Long runs are essential, but they're one piece of a larger training puzzle. The goal isn't to survive the longest possible long run-it's to find a sustainable duration that builds fitness without compromising the rest of your training.
When in doubt, err on the side of slightly shorter. You can always build. You can't un-injure yourself or un-burn out.
Twenty miles isn't magic. It's just a number.
Frequently Asked Questions
Do I need to run 20 miles before a marathon?
No, you don't need to run exactly 20 miles. Many successful marathoners peak at 16-18 miles, and methods like the Hansons Marathon Method cap long runs at 16 miles. What matters more is your total weekly mileage, consistency over 12-16 weeks, and arriving at the start line healthy.

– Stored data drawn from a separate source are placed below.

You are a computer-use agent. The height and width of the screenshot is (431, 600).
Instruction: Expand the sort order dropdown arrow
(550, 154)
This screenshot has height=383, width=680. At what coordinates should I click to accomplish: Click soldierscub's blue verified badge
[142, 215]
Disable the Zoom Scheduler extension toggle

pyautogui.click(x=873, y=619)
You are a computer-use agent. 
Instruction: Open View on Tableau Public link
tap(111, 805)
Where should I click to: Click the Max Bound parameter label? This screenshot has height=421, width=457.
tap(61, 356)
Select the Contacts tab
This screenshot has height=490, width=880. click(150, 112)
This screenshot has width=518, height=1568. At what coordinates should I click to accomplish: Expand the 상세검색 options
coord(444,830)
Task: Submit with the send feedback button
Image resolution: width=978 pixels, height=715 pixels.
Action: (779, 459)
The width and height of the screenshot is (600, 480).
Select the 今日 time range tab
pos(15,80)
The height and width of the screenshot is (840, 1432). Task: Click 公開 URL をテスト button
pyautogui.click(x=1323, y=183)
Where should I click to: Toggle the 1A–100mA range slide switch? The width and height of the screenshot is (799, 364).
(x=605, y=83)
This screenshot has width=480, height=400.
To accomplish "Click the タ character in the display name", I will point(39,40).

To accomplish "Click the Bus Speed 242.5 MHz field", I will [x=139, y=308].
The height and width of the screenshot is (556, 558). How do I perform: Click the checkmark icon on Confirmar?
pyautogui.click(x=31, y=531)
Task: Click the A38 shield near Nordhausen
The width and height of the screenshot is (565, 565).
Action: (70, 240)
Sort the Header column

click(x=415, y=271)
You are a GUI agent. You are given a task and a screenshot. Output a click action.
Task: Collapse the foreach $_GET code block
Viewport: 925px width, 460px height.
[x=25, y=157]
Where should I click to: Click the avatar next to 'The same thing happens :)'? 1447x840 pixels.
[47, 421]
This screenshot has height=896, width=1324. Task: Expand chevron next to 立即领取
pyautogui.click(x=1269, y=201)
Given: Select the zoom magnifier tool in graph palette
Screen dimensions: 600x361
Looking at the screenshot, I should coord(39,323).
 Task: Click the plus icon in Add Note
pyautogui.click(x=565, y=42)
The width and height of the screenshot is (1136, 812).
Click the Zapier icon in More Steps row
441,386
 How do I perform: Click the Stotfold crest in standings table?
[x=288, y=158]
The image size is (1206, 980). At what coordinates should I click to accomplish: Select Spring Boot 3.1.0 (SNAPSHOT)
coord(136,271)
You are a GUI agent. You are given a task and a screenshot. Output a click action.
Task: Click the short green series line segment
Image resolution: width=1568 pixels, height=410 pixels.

Is long run time more important than distance?
For most runners, time is a better guide than distance. A 3-hour long run creates similar physiological stress whether you cover 18 miles or 22 miles. Time-based caps (90 minutes for 10K training, 2:15 for half marathon, 3 hours for marathon) help ensure the training stimulus doesn't exceed the recovery cost.
What happens if my long run is too long?
Excessively long runs can lead to prolonged recovery (compromising other training), accumulated fatigue, increased injury risk, and diminishing aerobic returns. The goal is consistent quality training, not maximizing any single session.
What percentage of weekly mileage should my long run be?
Long runs typically work best at 20-30% of weekly volume. At 30% you're in sustainable territory; at 40%+ you're overreaching. A 20-mile long run at 40 miles per week (50%) is risky, while the same run at 65 miles per week (31%) is sustainable.
How do I know if my long run is the right length?
Signs your long run is appropriate: you recover within 1-2 days, you can complete your next quality session as planned, you're not dreading the run, and you can maintain this pattern week after week. Signs it's too long: lingering fatigue, compromised mid-week workouts, or accumulated tiredness.
Should slower runners do 20-mile long runs?
Slower runners should generally use time-based caps rather than distance targets. A 12-minute miler covering 20 miles is on their feet for 4 hours-far beyond diminishing returns. For most runners, capping long runs at 2.5-3 hours provides the aerobic stimulus without excessive breakdown.